La Cosecha de Samhein by Jose Antonio Cotrina

La Cosecha de Samhein by Jose Antonio Cotrina

autor:Jose Antonio Cotrina
La lengua: spa
Format: epub, mobi
Tags: Fantastico
editor: eBook's Xibalba
publicado: 2013-06-17T16:00:00+00:00


Capítulo 10

La primera noche

Los cristales se apagaron de uno en uno. El primero en hacerlo fue el de Madeleine; luego el resto siguió su camino en el mismo orden en que los habían encendido. Pronto la oscuridad se hizo dueña y señora del torreón Margalar y era tan espesa que les costaba distinguir los rostros de los que estaban a su lado. Natalia y Ricardo intentaron encender de nuevo sus cristales, pero fue un derramamiento de sangre en vano: ni el más tenue resplandor surgió esta vez. Por lo que parecía, aquellos vidrios romboidales eran de un único uso. Alexander y Natalia se ofrecieron a ir a por más, pero Ricardo no se lo permitió, según dijo era demasiado arriesgado bajar por aquella retorcida escalera en la oscuridad.

Estaban tumbados formando un círculo sobre el caos de ropa que habían extendido en el suelo del último piso. En un armario de la planta baja habían encontrado varias mantas que se sumaron a aquel improvisado colchón comunal una vez Ricardo y Marco, bajo la atenta supervisión de Lizbeth, las hubieron sacudido bien en el patio.

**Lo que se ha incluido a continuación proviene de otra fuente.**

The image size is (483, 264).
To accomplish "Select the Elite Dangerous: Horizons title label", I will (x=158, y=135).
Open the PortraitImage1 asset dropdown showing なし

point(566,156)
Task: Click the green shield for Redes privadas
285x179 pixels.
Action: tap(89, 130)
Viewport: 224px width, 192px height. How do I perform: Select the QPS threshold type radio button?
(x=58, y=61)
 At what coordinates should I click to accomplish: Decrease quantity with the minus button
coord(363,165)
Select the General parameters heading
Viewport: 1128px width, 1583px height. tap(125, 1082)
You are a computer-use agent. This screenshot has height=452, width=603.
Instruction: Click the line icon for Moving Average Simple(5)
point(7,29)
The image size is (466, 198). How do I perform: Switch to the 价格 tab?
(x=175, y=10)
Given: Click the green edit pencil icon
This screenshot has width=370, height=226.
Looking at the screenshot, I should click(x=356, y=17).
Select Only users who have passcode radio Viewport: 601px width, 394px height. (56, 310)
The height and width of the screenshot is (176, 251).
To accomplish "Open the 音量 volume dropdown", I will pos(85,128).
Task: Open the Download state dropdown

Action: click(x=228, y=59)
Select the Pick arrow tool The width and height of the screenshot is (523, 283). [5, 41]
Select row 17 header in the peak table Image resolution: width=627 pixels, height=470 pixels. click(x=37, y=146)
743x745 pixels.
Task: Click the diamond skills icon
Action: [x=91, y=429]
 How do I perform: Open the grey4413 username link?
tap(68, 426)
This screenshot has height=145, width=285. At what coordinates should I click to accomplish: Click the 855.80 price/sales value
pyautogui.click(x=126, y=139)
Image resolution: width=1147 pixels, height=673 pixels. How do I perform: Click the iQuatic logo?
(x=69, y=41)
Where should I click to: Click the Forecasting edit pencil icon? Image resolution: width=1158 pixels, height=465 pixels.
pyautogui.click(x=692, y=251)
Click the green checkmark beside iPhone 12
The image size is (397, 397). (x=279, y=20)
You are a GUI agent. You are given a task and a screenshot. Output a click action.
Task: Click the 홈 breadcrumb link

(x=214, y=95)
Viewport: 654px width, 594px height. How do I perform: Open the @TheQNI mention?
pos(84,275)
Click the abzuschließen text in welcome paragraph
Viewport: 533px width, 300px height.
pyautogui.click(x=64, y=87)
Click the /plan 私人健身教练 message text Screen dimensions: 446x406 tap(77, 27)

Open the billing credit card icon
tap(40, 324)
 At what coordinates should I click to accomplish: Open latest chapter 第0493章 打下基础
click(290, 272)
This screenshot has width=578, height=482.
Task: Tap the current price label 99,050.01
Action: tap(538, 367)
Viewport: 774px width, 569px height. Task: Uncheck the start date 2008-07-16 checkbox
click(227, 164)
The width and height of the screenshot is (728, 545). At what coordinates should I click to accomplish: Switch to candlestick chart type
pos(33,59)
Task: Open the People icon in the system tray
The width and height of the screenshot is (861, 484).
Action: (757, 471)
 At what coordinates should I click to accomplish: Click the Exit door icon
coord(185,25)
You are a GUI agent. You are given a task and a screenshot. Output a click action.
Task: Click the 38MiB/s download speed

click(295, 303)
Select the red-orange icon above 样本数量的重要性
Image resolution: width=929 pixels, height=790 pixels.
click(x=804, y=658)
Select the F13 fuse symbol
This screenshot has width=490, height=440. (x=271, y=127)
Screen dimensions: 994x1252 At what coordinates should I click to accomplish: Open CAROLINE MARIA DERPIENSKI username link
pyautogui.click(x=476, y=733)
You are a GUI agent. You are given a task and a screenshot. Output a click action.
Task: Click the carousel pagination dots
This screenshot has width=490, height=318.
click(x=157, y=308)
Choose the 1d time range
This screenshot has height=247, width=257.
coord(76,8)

En el exterior, los murciélagos llameantes seguían dibujando caracteres de fuego contra el cielo nocturno, pero su vuelo era ahora más errático si cabe, como si les costara trabajo mantenerse en el aire con las formidables rachas de viento que recorrían Rocavarancolia. La escasa luz que iluminaba el torreón procedía de los que se acercaban más a la fachada con sus frenéticos revoloteos. Uno de ellos había llegado al extremo de irrumpir a través de una tronera, provocando el consiguiente ataque de pánico de Adrián. El murciélago había salido al instante por otra ventana, pero eso no había impedido que el muchacho huyera aterrado de la habitación, dando gritos y sacudiendo los brazos desesperado. Ricardo fue tras él y tardó un tiempo considerable en traerlo de vuelta. Por una vez Alexander no recriminó a Adrián que hubiera roto su promesa de controlarse. Hector supuso que el pelirrojo había comprendido que Adrián tenía fobia al fuego. Y ése era un miedo que en nada tenía que ver con Rocavarancolia.

--Tengo hambre --murmuró Alexander--. Me muero de hambre. Me comeré al primero que se duerma, lo juro. Duérmete, gordito: corre, corre.

Alex estaba acostado con los brazos en cruz a la derecha de Hector, a su izquierda se encontraba Natalia, cubierta casi por entero por una manta negra. La chica había dejado su vara a mano, apoyada contra la pared, y había guardado el cuchillo en la camisa enrollada que le servía de almohada.

El estómago de Hector, haciéndose eco de las palabras de Alex, se quejó con un largo gruñido. Antes de acostarse habían dado buena cuenta de las últimas peras que les quedaban, pero eso no había bastado para quitarles el hambre. Estaba claro que iba a ser una larga noche.

De nuevo se oyeron aullidos en la lejanía, mezclados con el cada vez más frenético bramar del viento. Hector se estremeció bajo las mantas. La cabeza de Natalia, una sombra entre sombras, se giró hacia una tronera.